# TASK ITEM
For the entries below, repeat exactly each line starting with the one that contains "Task: Click the SHOKZ 韶音 logo" and going on through the one that contains "Click the 首页", and no others.

(Extracted records)

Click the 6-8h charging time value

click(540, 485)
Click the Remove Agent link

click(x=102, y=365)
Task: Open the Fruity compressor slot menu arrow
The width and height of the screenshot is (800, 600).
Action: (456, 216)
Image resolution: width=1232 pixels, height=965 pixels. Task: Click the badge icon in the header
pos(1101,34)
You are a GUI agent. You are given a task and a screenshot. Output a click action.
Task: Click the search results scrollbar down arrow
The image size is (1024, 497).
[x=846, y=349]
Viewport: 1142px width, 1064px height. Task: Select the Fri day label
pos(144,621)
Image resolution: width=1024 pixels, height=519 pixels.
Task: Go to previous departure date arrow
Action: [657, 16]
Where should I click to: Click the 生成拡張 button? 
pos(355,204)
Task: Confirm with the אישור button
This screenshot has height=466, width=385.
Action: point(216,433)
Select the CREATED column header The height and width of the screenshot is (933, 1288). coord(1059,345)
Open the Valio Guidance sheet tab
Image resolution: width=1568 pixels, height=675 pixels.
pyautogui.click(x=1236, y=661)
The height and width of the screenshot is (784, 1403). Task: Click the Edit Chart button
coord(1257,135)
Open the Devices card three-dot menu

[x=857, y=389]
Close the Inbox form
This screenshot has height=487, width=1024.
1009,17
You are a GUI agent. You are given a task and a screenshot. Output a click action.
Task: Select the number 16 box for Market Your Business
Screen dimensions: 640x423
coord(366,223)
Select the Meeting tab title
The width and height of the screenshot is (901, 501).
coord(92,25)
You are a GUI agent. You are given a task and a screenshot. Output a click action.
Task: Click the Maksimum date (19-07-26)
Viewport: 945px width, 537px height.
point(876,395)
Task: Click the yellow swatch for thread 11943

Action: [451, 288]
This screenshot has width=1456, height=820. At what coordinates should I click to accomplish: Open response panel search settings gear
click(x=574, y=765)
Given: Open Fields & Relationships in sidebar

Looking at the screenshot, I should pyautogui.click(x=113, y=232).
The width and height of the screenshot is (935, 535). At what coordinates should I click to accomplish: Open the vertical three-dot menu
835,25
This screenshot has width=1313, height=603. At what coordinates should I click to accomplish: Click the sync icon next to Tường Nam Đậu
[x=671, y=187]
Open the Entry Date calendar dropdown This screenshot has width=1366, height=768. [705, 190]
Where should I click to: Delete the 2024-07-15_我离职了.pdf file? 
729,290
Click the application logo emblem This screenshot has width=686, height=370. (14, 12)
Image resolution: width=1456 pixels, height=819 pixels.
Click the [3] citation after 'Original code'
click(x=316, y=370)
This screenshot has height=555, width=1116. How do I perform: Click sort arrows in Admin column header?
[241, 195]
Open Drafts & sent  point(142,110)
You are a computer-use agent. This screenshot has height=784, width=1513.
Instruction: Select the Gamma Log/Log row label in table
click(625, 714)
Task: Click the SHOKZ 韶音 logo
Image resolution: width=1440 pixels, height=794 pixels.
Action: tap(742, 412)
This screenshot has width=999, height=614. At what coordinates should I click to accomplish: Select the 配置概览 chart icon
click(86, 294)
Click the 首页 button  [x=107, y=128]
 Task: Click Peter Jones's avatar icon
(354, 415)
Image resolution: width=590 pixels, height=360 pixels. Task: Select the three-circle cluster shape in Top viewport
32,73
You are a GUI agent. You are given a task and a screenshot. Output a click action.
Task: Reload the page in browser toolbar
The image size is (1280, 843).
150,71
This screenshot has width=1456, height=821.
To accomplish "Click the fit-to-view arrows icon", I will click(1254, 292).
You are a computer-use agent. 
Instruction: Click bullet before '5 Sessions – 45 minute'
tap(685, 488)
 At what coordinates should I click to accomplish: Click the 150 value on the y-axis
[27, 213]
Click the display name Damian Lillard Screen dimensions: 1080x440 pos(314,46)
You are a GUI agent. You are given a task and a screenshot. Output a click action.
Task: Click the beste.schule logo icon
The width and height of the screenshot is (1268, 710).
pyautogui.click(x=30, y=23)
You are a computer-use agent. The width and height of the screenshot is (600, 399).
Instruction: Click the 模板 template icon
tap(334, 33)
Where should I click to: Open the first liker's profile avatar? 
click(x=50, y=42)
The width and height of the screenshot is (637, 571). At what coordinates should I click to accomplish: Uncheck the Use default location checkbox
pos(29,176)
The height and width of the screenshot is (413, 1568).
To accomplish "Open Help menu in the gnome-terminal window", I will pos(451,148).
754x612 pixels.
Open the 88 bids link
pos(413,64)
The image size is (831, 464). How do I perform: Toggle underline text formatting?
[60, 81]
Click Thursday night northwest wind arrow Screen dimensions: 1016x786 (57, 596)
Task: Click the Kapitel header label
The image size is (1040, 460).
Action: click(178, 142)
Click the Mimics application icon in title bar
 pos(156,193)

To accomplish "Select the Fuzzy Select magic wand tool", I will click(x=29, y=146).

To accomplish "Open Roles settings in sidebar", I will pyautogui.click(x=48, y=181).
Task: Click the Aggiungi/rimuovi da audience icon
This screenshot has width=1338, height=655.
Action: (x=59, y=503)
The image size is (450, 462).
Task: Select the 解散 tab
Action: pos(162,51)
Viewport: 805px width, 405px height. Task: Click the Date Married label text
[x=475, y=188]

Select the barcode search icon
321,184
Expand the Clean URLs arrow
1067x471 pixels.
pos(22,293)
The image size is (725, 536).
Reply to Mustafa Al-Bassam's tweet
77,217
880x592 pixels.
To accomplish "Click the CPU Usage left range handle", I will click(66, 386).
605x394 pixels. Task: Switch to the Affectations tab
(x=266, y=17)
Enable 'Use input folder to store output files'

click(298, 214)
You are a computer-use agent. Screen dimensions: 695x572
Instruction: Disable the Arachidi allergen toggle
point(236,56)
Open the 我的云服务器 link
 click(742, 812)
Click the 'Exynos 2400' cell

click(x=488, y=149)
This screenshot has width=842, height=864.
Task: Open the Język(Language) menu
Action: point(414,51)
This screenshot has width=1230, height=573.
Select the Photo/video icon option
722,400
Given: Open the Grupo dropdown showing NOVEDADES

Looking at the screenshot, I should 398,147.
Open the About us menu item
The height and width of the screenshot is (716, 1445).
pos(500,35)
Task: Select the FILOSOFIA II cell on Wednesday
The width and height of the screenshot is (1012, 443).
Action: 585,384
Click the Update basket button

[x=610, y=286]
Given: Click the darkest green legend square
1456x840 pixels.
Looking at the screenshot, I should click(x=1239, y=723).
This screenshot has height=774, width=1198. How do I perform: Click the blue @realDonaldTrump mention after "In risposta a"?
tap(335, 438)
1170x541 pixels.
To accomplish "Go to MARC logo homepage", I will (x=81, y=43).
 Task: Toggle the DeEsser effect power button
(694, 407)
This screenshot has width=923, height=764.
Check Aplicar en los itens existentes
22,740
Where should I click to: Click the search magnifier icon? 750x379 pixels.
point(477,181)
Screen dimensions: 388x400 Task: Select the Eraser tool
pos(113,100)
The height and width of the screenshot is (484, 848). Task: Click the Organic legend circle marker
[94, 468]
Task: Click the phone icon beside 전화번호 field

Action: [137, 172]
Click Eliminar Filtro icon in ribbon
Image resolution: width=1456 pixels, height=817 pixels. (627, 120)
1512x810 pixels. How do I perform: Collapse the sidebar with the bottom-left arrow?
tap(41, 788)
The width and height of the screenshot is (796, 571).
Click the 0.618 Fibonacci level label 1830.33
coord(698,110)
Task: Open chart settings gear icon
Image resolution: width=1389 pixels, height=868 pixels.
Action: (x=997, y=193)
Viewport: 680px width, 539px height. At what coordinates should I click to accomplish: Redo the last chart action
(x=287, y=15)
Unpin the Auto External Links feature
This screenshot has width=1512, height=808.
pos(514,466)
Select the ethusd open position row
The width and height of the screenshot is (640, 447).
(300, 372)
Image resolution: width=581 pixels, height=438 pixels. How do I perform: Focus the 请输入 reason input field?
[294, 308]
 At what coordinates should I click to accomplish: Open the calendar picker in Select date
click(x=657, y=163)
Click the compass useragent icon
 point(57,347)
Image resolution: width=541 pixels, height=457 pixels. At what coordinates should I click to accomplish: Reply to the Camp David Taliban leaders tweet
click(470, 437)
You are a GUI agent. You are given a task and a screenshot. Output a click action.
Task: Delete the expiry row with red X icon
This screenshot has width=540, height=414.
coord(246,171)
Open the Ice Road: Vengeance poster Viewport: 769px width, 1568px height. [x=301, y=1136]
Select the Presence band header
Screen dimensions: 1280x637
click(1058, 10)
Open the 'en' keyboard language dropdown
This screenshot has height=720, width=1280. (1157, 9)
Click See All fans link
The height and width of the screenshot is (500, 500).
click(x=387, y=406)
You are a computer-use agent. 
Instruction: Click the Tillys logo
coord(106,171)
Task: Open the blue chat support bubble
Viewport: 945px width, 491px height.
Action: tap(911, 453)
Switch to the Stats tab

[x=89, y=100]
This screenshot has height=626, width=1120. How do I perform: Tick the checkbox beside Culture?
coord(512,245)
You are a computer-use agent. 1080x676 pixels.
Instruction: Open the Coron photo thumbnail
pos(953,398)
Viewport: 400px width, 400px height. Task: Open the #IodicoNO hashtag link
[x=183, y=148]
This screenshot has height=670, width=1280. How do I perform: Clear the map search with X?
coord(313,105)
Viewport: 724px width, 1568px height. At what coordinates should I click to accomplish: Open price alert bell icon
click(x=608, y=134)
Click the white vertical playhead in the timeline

# RESPONSE TO THE TASK
Task: Click the SHOKZ 韶音 logo
Image resolution: width=1440 pixels, height=794 pixels.
Action: tap(742, 412)
This screenshot has width=999, height=614. At what coordinates should I click to accomplish: Select the 配置概览 chart icon
click(86, 294)
Click the 首页 button  [x=107, y=128]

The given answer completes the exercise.